Scanning the entries below, copy every line that contains the word "computer".

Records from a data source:
○ ○ ○ ○ ○

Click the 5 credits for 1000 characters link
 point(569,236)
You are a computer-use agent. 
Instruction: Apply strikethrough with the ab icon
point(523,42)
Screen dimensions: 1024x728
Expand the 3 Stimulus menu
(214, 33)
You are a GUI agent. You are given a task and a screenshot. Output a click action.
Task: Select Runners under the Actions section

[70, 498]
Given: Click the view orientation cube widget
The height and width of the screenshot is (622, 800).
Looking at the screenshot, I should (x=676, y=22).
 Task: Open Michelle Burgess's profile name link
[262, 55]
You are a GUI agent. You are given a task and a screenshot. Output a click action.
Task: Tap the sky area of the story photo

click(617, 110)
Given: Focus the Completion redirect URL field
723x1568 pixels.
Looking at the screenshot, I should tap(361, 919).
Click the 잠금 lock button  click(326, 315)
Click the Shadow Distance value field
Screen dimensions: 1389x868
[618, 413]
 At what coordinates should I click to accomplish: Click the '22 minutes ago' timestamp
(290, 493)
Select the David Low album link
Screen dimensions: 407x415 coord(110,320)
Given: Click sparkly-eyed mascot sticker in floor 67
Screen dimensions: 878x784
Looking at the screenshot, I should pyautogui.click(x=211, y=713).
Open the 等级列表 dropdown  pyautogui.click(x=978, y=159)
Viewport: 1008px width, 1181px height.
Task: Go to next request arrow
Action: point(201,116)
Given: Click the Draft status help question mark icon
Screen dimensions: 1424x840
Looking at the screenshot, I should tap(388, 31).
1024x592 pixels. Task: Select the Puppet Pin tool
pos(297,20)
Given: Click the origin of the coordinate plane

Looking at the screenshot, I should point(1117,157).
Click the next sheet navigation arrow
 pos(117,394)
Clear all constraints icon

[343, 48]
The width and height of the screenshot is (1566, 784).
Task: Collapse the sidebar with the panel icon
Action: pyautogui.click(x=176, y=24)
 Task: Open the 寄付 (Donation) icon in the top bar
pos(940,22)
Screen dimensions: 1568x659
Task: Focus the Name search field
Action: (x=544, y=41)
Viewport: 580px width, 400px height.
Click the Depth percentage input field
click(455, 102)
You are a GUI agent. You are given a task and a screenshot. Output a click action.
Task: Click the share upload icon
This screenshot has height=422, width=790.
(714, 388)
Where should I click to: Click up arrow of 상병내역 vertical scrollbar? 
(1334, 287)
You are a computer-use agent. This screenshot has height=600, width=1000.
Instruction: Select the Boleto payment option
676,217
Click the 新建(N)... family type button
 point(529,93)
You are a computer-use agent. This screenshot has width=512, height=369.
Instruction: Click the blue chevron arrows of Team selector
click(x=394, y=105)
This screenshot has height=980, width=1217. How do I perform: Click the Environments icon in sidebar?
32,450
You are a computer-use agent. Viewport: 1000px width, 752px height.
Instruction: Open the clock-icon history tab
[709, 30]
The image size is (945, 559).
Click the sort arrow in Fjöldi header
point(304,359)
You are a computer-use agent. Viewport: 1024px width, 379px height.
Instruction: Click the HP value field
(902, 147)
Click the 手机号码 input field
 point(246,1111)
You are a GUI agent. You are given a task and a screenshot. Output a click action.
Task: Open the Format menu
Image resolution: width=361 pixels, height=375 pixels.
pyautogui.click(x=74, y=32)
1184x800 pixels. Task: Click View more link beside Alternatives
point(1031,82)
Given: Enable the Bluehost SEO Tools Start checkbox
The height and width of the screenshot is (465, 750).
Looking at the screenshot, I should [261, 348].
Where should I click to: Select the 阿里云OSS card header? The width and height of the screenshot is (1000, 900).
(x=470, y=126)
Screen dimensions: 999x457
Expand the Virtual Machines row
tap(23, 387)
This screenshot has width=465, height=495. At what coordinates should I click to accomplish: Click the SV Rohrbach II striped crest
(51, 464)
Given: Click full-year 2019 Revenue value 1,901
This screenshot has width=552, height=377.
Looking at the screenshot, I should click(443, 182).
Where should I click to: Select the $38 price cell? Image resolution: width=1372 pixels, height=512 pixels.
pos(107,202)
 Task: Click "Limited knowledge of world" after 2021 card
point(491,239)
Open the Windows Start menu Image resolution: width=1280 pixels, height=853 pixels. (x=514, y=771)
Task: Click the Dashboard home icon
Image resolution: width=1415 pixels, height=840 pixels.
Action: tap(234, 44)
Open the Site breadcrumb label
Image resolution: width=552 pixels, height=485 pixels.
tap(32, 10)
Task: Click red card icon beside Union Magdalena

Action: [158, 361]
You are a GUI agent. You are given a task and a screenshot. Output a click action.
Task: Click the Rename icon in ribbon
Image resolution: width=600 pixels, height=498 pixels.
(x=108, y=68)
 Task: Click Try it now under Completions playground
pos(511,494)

○ ○ ○ ○ ○

> Task response
You are a computer-use agent. 
You are a computer-use agent. This screenshot has height=600, width=1000.
You are a computer-use agent. This screenshot has width=512, height=369.
You are a computer-use agent. Viewport: 1000px width, 752px height.
You are a computer-use agent. Viewport: 1024px width, 379px height.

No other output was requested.